**Task directions**: Output the listing exactly, leaving nothing out.

★ ★ ★ ★

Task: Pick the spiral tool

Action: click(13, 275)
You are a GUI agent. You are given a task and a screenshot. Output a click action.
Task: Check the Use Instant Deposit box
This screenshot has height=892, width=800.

★ ★ ★ ★

**Response**:
Task: Pick the spiral tool

Action: click(13, 275)
You are a GUI agent. You are given a task and a screenshot. Output a click action.
Task: Check the Use Instant Deposit box
This screenshot has height=892, width=800.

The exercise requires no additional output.